Title: The Amazing Spider-Man
Director: Marc Webb
Studio: Sony Pictures
Genre(s): Action
Rated: PG-13 (For sequences of action and violence)

In 2002 “Spider-Man” burst onto the movie screen and brought superhero movies to mainstream audiences in a way that had never been done before. With huge box office results and critical acclaim, for the first time since Tim Burton directed “Batman” had a comic book movie been so successful. That was ten years ago. Since then we've gotten so many superhero movies that some people have called them modern day Greek mythology stories. Now that we've gotten a re-telling of Spider-Man's origin story in “The Amazing Spider-Man” I have to wonder if that now makes superheroes like classic literature. I mean, think about it: how many versions of “Hamlet” have you seen? Never mind.


Most of you likely won't be pondering this as you sit down in a dark movie theater to watch “The Amazing Spider-Man.” For many of you it will simply be a new superhero movie (and the first in 3D for this franchise) to go see. I admit, as much as I loved “The Avengers” for its goofy action sequences and non-stop fun, it's nice to see a superhero movie that can be taken seriously on a truly thoughtful level again. For those who saw Sam Raimi's take on the character in 2002 you won't be too surprised at the storyline, which largely recounts Peter Parker's (Andrew Garfield) coming to grips with his super powers and dealing with the death of his Uncle Ben (Martin Sheen), what he could have prevented if he wanted to.

That we're going through this again is frustrating, but understanding since the studio wants to create a new series of Spider-Man movies. What is new here is a new love interest named Gwen Stacy (Emma Thompson), who is a long way from the red haired Mary Jane. Gwen is a smart scientist who has an eye for smart boys with a heart of gold. If you've had complaints that most of the love interests in these types of movies have little reason to exist outside of being saved, then you're going to love Gwen Stacy's resources that aid Spider-Man in some of the very intense battles in this film. And who is Spider-Man facing in this film?

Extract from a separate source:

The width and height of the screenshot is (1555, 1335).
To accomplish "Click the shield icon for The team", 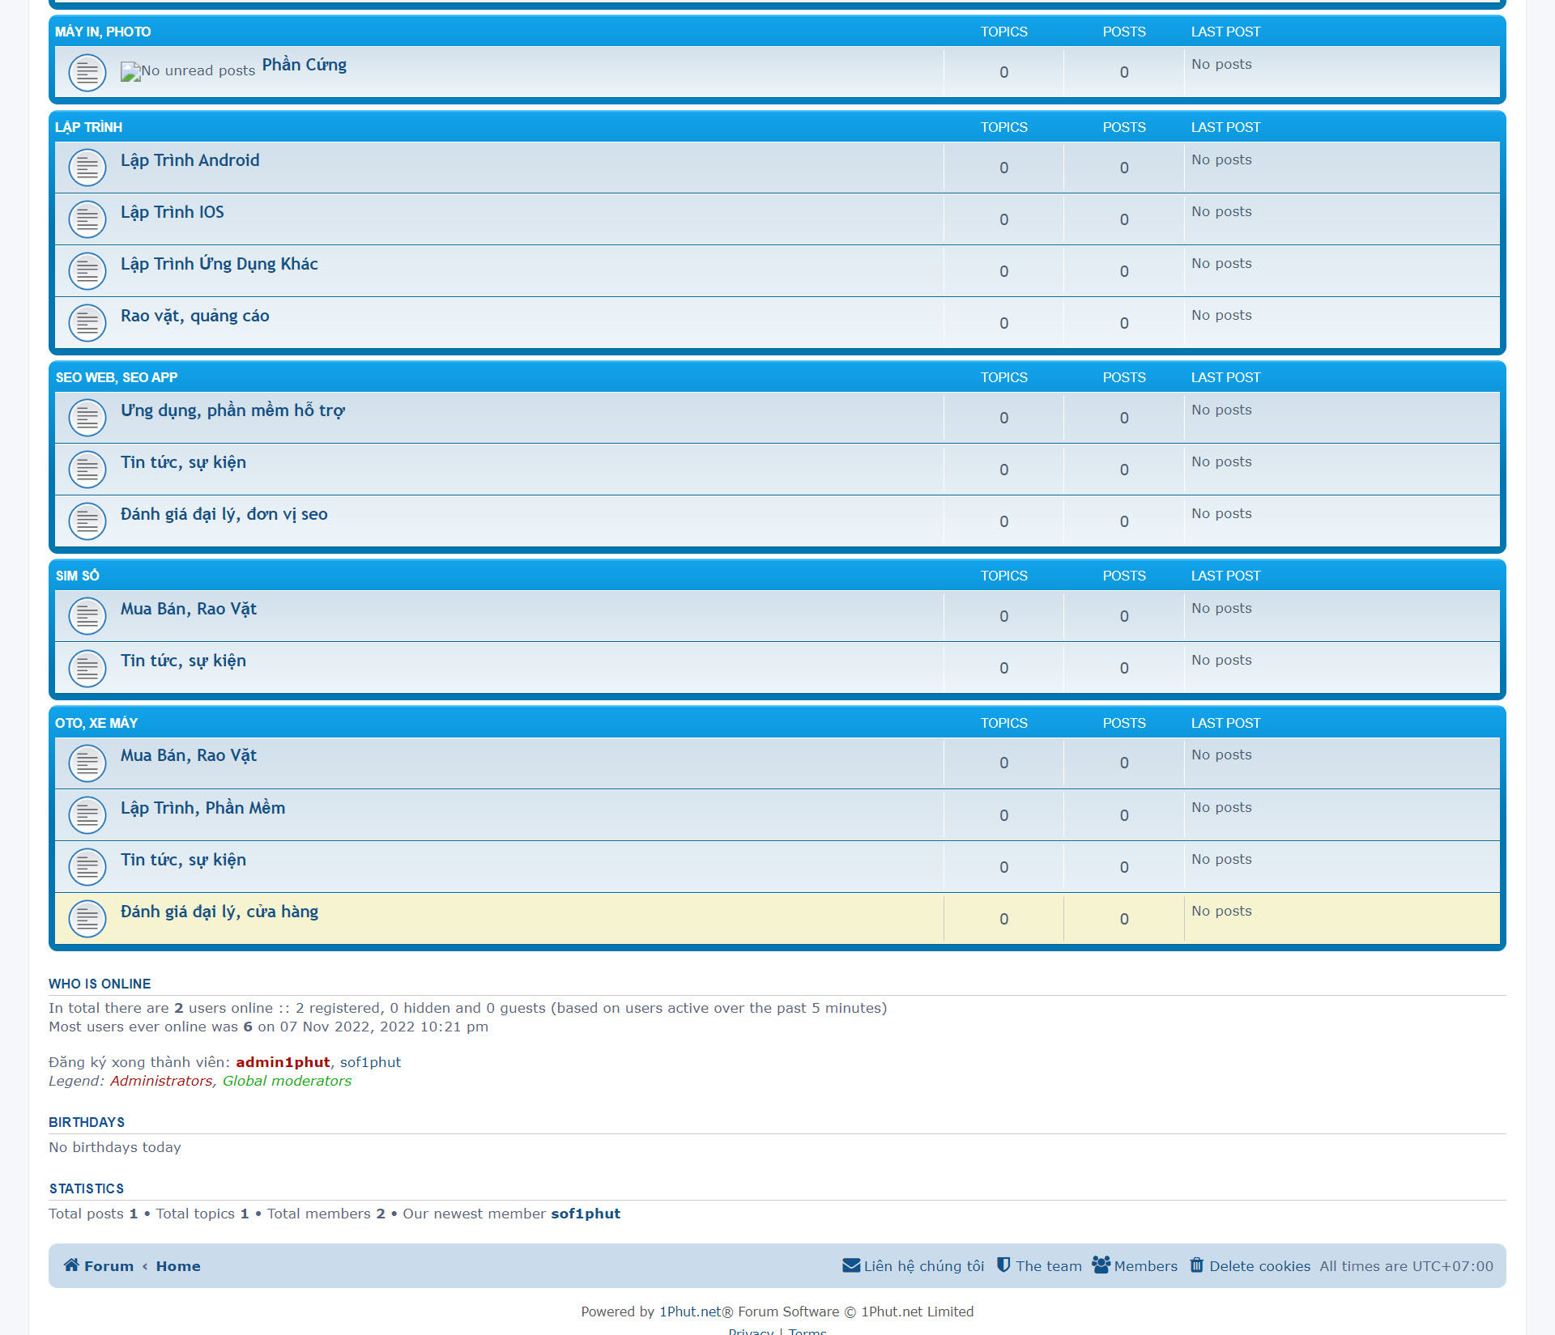I will coord(1003,1265).

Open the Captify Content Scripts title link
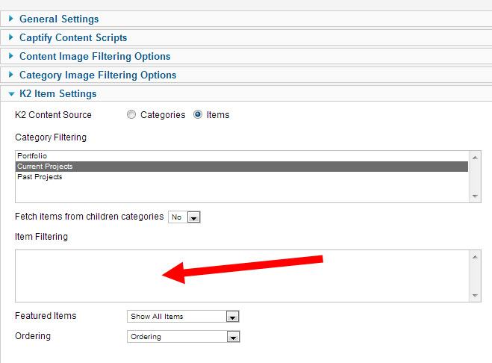73,37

Well, it's a scientist named Dr. Curt Connors (Rhys Ifans), whose medical experiments cause him to transform into The Lizard, a creator who comes close to coming off as fake, but honestly it's hard to tell with the action moving so fast. The best new character in this film is probably Captain George Stacy, played with shocking conviction by comedian Dennis Leary, who gives this minor character some real depth. Captain Stacy is out to arrest both Spider-Man and The Lizard, but he is a smart, cautious man. He takes in the situation as he best sees fit, and isn't too proud to change tactics when he realizes he's made a mistake. Despite the trouble he causes our hero we can't hate him because we empathize with him.

If there is one truly credible reason to reboot the series so soon it would be the visual effects. Not only does Spider-Man move with much more realistic fluidity in this film, but the natural use of 3D gives you one of the rare “out-of-body experiences” that only the biggest screen can provide. The IMAX 3D version offers a visual experience on par with “Avatar” and “How to Train Your Dragon.” The fact that it can present material we've already seen a mere ten years ago and make it seem fresh makes “The Amazing Spider-Man” all the more impressive. Why, it even works as a classic love story at times to boot! If you decide you want to see your favorite web slinger on the big screen again, “The Amazing Spider-Man” is a worthy remake. See it on the biggest screen you can.

Parents, there is a lot of bloodless violence and minor language. No sexual content. Recommended for ages 13 and up.